AVAILABLE DATA |
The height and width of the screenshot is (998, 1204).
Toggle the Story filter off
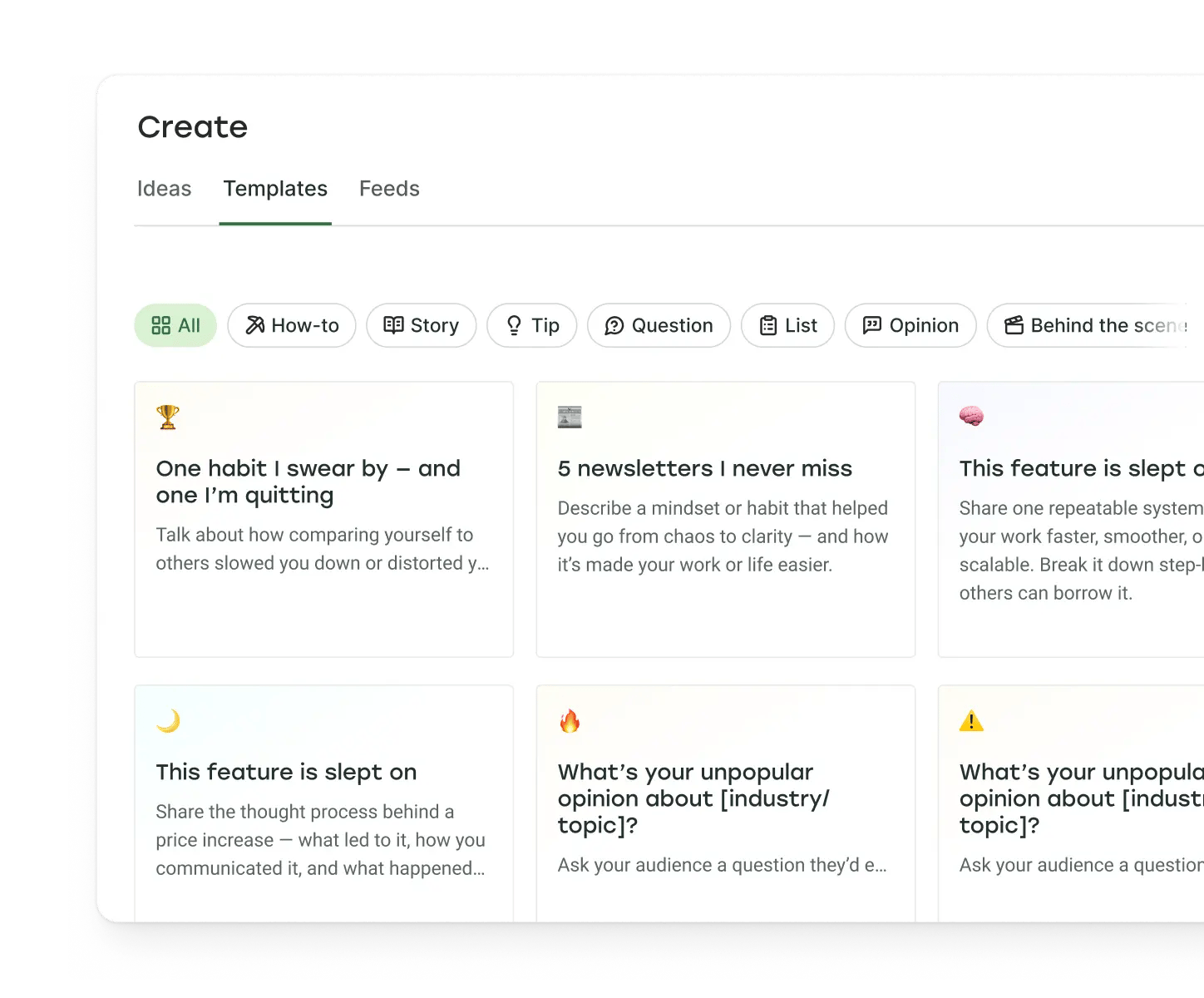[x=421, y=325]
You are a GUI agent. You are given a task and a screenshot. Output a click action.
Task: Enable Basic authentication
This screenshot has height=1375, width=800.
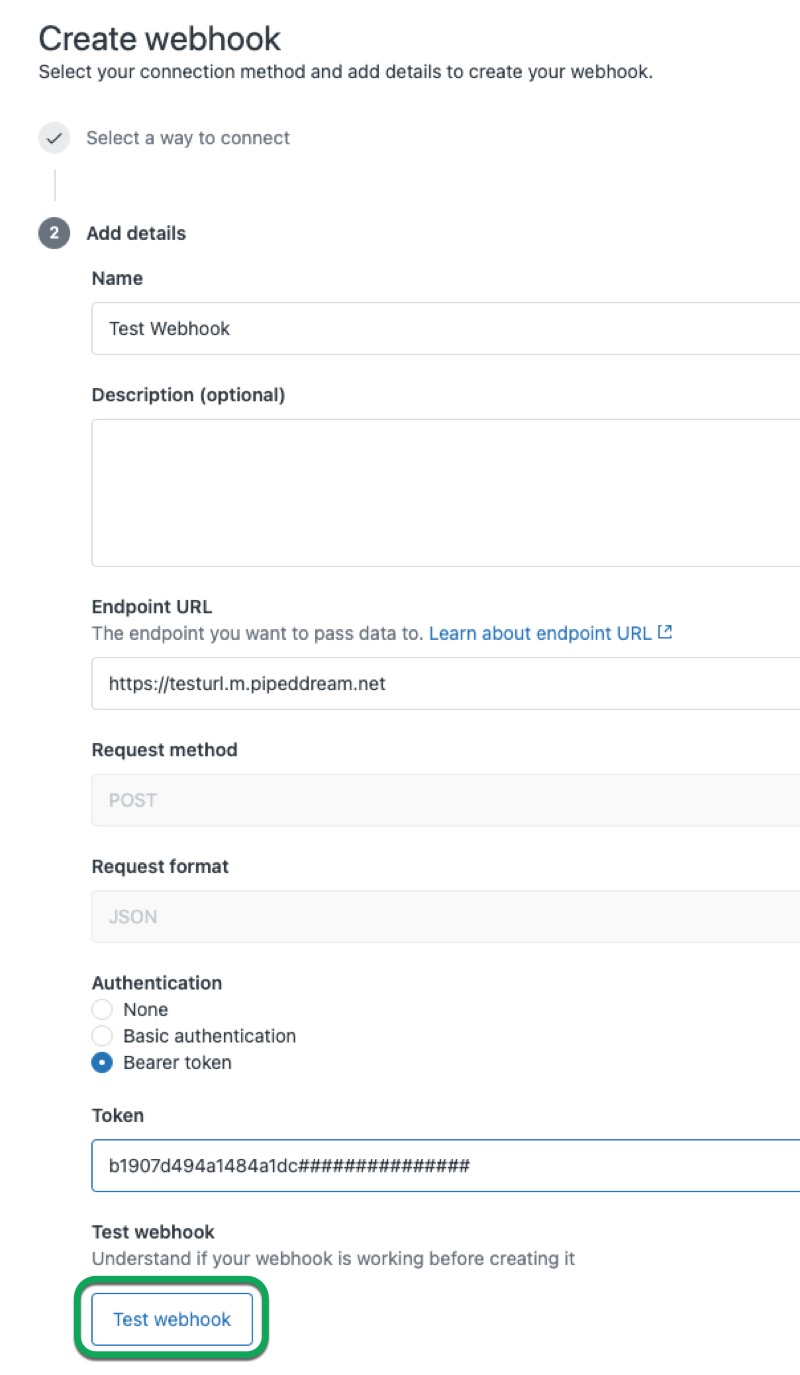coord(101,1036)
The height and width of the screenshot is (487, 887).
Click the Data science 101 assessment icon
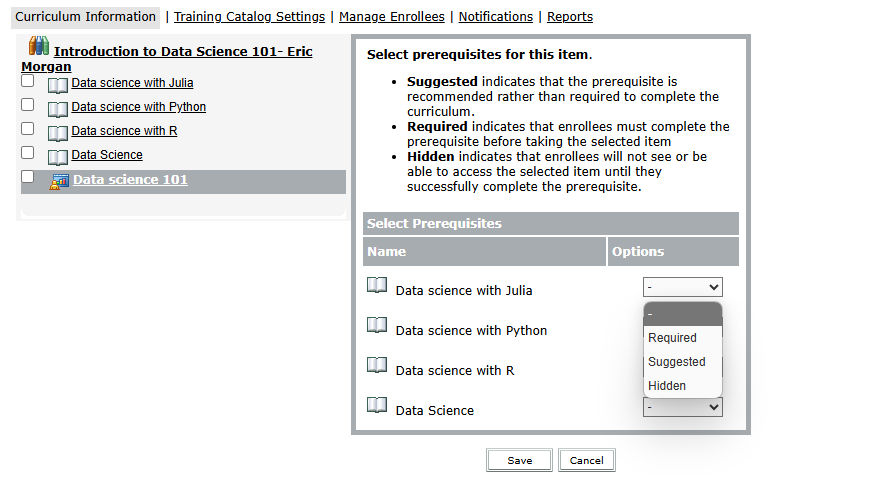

YOUR INSTRUCTIONS | Give back exactly the lines from the line with "The height and width of the screenshot is (487, 887)." through the end of the material above, inclusive, with no pictures.

FINISHED TASK |
The height and width of the screenshot is (487, 887).
Click the Data science 101 assessment icon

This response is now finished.